But this happy state does not last for very long. A mere 160 kilometres after our last refuelling stop there’s hardly any hydrogen left. We slow down and make it until the clock says 182.3 kilometres. Alex von Kropff pulls out his laptop again and heats the tank up at a mouseClick. That will increase the pressure in the hydrogen tank. And we do indeed manage another two kilometres. But that really is the end of the line. Eight kilometres to the next scheduled refuelling stop and we are stuck.
Shell Hydrogen and Linde AG are handling the fueling by providing trucks of hydrogen.
Another 175 kilometres to the next refuelling stop, this one in Hammering.
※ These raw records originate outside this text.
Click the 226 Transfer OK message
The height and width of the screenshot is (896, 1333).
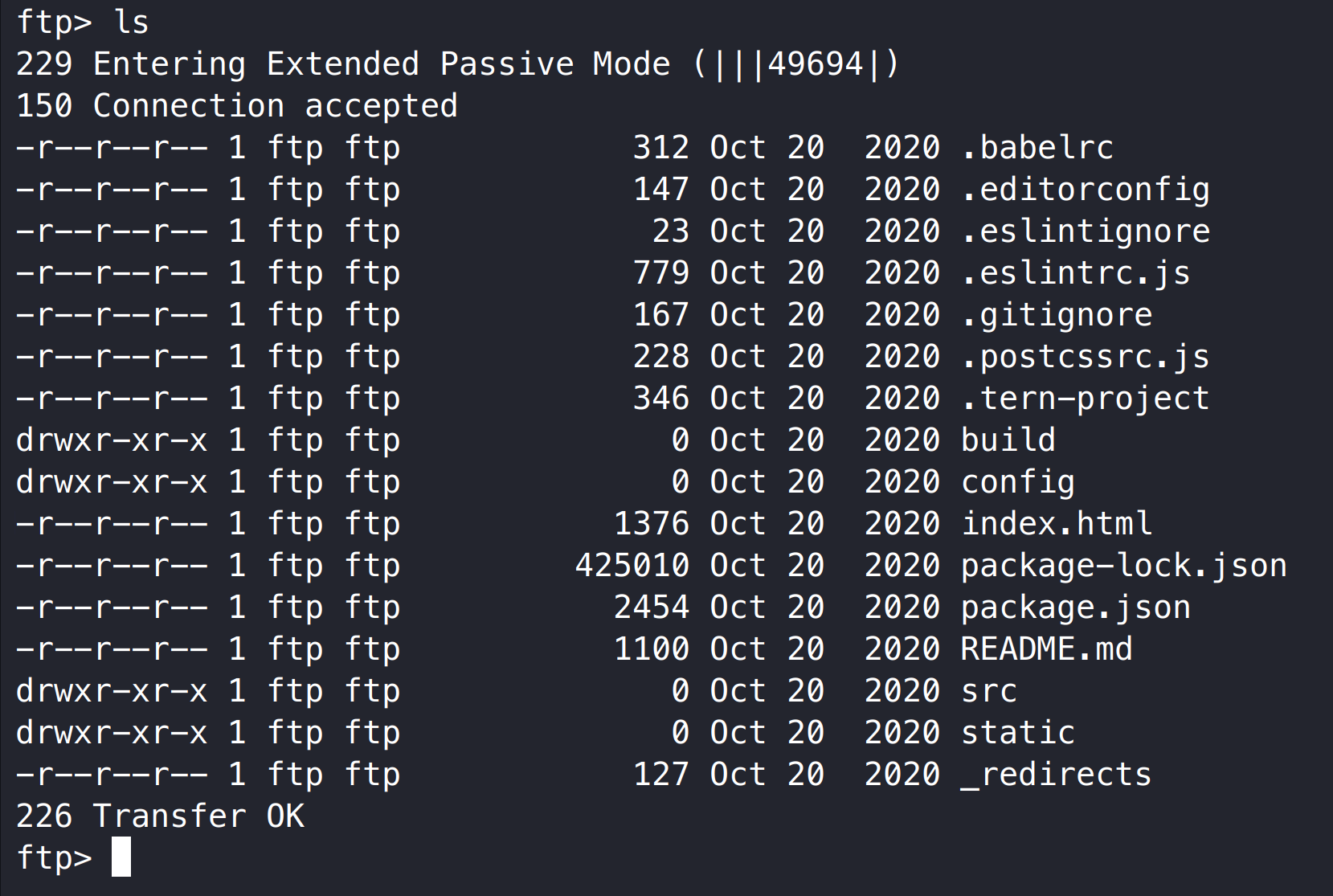pyautogui.click(x=160, y=816)
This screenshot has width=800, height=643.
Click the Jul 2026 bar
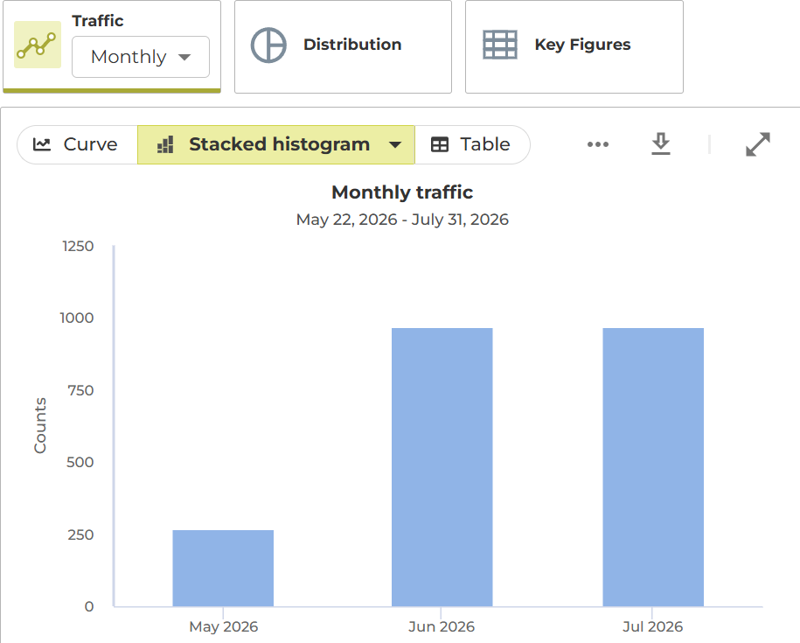click(653, 467)
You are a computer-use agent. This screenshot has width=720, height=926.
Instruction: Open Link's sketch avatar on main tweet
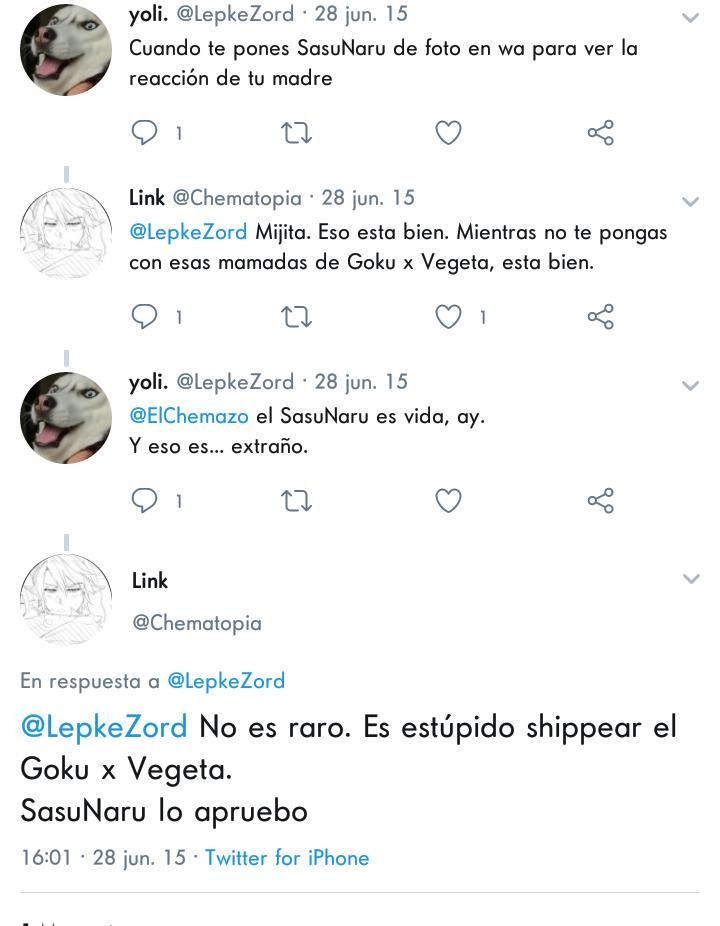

And the weather is still not really to our liking. The Opel only wants to take 70 percent of its liquid hydrogen on board. Reason? the wind is too strong. Is our fuel station easily upset by the weather? In a manner of speaking, yes says Dr. Gerd Arnold, head of the department for hydrogen storage and infrastructure at Opel. When refuelling, gaseous hydrogen is released from the Zafira tank. If the wind is blowing the wrong way, sensors register the hydrogen escaping and immediately interrupt the process. Safety first. If there were a network of hydrogen stations this would not be a problem, because the gas would be drawn off and locked in airtight tanks, Arnold explains.
The demonstrations and trials that are part of the recent DOE investment are important -- practical experience will yield very useful data and insight, even into areas such as controls and interface.